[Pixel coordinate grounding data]
━━━━━━━━━━

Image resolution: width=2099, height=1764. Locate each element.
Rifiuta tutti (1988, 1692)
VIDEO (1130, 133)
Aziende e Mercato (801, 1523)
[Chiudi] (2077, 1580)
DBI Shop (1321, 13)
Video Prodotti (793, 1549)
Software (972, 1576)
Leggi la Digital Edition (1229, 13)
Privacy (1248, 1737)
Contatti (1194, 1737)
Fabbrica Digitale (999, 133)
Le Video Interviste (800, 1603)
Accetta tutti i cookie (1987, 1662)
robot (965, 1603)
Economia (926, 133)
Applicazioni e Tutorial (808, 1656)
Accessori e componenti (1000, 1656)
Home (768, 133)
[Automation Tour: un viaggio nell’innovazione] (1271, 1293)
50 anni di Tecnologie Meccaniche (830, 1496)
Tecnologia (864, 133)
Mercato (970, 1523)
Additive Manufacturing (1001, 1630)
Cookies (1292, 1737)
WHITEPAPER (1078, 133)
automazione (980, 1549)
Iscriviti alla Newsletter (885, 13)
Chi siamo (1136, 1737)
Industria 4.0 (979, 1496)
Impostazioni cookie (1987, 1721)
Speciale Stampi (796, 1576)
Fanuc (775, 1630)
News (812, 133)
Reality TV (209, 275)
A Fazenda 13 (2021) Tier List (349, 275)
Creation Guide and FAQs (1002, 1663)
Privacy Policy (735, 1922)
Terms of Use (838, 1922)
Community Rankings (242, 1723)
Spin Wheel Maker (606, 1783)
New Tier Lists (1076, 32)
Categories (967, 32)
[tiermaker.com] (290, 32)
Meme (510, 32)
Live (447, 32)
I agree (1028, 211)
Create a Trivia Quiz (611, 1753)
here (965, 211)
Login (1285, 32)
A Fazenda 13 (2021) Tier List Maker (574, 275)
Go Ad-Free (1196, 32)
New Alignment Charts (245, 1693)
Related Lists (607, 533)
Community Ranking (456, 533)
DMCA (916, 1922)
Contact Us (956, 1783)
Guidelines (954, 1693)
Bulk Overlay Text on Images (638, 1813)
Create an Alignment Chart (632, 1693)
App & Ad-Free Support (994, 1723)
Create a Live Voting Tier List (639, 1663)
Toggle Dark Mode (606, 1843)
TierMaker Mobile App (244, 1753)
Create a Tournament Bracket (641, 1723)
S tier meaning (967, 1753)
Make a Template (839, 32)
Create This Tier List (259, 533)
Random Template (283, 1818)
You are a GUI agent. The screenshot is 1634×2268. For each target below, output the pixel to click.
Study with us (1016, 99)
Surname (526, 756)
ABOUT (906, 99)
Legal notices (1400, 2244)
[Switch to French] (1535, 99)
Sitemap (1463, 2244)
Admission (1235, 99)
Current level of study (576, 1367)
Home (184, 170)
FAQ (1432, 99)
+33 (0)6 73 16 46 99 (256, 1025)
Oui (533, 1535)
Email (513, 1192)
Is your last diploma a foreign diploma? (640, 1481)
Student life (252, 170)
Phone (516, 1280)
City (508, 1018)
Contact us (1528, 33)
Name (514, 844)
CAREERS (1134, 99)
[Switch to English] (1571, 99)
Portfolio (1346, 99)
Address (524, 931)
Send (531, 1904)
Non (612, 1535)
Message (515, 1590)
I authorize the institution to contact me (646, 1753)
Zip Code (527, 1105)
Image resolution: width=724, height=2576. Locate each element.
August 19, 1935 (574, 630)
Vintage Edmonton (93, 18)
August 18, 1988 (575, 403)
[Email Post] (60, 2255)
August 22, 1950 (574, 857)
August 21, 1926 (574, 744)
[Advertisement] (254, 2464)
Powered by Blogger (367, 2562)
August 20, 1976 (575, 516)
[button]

━━━━━━━━━━

[PROMPT] Return, unchanged, the run of lines above that opens with the line containing "Study with us (1016, 99)" and closes with the line containing "Portfolio (1346, 99)". Include both.

[TASK SOLUTION]
Study with us (1016, 99)
Surname (526, 756)
ABOUT (906, 99)
Legal notices (1400, 2244)
[Switch to French] (1535, 99)
Sitemap (1463, 2244)
Admission (1235, 99)
Current level of study (576, 1367)
Home (184, 170)
FAQ (1432, 99)
+33 (0)6 73 16 46 99 (256, 1025)
Oui (533, 1535)
Email (513, 1192)
Is your last diploma a foreign diploma? (640, 1481)
Student life (252, 170)
Phone (516, 1280)
City (508, 1018)
Contact us (1528, 33)
Name (514, 844)
CAREERS (1134, 99)
[Switch to English] (1571, 99)
Portfolio (1346, 99)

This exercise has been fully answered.